I dig my heel into the floor. “And nothing that's come back so far has been useful.”

“It's all useful, Sev.”

“No, it's not. I had a mission, and I failed. At least I think I did. I can't be sure because I can't remember.”

Cole takes my arm and walks me outside. The moist, chilly air settles around me. I start to ask where we're going, but he's heading in the same direction as last night.

After we clear the buildings, he speaks again. “Don't beat yourself up about this. You'll get your memories back, and if you have to return to RTC to finish what you started, you will. You haven't failed. You had a setback. That's all.”

“But I think I knew.” The words tumble from my mouth, way out of my control. They surprise me as much as Cole.

He turns his face toward the sky, and a single snowflake lands on his nose. “You probably didn't find X's identity yet, otherwise you'd have told Malone. You were supposed to inform him as soon as you uncovered it.”

“I know that, but then I keep thinking—why was I attacked and my tracker removed?” For that matter, why was I sneaking off with Kyle unless he was the one who did it? But I'm not ready to bring that up. “What if I figured out who X is, and before I could report in, someone did this to me? Malone said there were others after the information. What if I screwed up so badly that they got it out of me and…”

Cole moves toward the woods again. The lone snowflake has no companions yet, but I can tell they're coming. “It doesn't add up.”

“Nothing adds up. The more I remember, the less I understand. Shouldn't it be the opposite?”

“Sometimes everything is the most muddled before it can make sense. Come on.”

I follow him down the path. In the daylight, I can see the security cameras hidden among the trees and also small metal boxes outfitted every fifty meters. I wonder what they do but don't feel like asking. More security—that's all I need to remember. If I ever knew more.

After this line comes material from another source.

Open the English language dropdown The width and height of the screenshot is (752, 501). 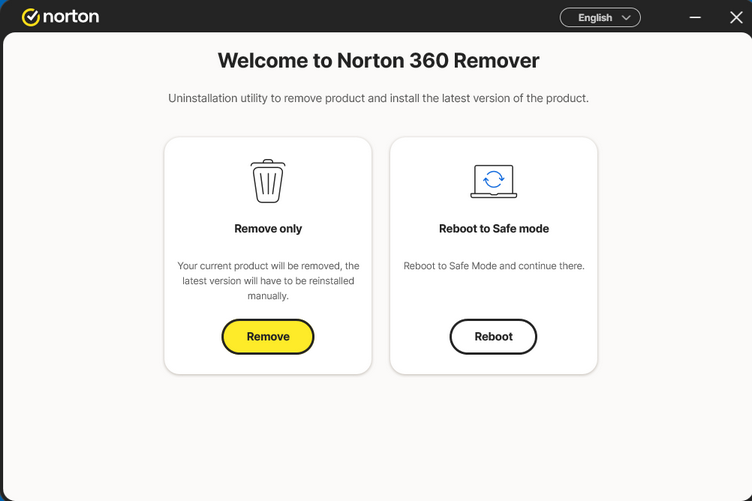click(600, 17)
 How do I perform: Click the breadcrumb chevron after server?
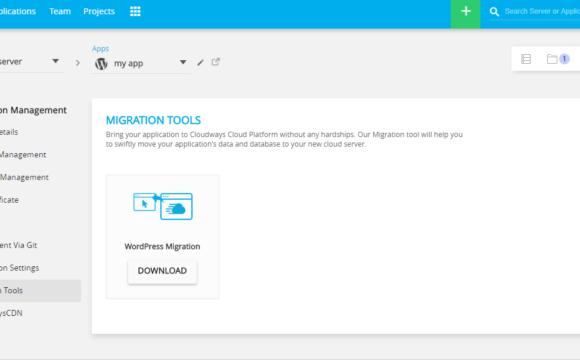click(78, 63)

We emerge from the trees onto the banks of the lake. It's dull and gray, but darker than the sky. Not frozen yet, but not inviting. This is the lake Fitzpatrick made us freeze in. That memory gives me the chills, and I actually shiver.

Circling around, I search the trees for more cameras.

“There aren't any pointed here,” Cole says, following my movements. “Go two hundred feet that way and they'll pick you up, or fifteen feet that way.” He points left and right. “Not every inch of the camp is covered. Just enough inches.”

“That's why we came here that morning.” I close my eyes, trying to bring the full scene into focus, but I have no images of it. Just knowledge. Just words. They're true, but the memory is incomplete.

Cole's whole body seems to brighten. He looks taller. “Do you remember what I told you?”

I'm trembling. Too many emotions fight for control of my body—shame, hope, fear.

Mostly fear.

“You told me you believed in me. That I could do this—the mission.”

“I still do.”

I can't look at him. I can barely talk, and I fumble for words. “Malone says they have a technique—a way they could pull the memories from me if they need to. But it could damage my brain.”